Live Cell Strategy for Detection of Curvature Dependent Sorting of Membrane Associated Proteins

Abstract

The curvature of cellular membranes varies a lot from organelle to organelle and within small subsections of the plasma membrane. A growing amount of evidence suggests that membrane curvature serves a purpose of regulating oligomerization, activity, membrane protein conformation, and recruitment of proteins. We have developed a novel live cell strategy for quantification of protein densities with regard to membrane curvature. This fluorescence-based technique takes advantage of a neuronal-derived cell line forming a high amount of filopodia of various diameters (and therefore various membrane curvatures) serving as a model for highly curved membranes in the cell.
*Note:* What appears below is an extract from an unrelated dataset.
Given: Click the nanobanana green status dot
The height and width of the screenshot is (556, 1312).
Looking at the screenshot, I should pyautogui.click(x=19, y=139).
Relating the protein density to membrane curvature in the filopodia allows us to asses protein sorting as a function of membrane curvature in living cells. The assay was validated by comparing the membrane localization of the non-curvature sensing, transmembrane protein Aquaporin0, and two I-BAR containing proteins, IRSp53 and MIM, which interact with negatively curved membranes. Quantitative analysis revealed significantly different negative curvature sensing behavior by the Aquaporin0, IRSp53, and MIM. Furthermore, probing three isoforms of Ras GTPases (H-Ras, N-Ras and K-Ras) with this new technique revealed membrane curvature dependent sorting of all these three membrane-anchored proteins in living cells.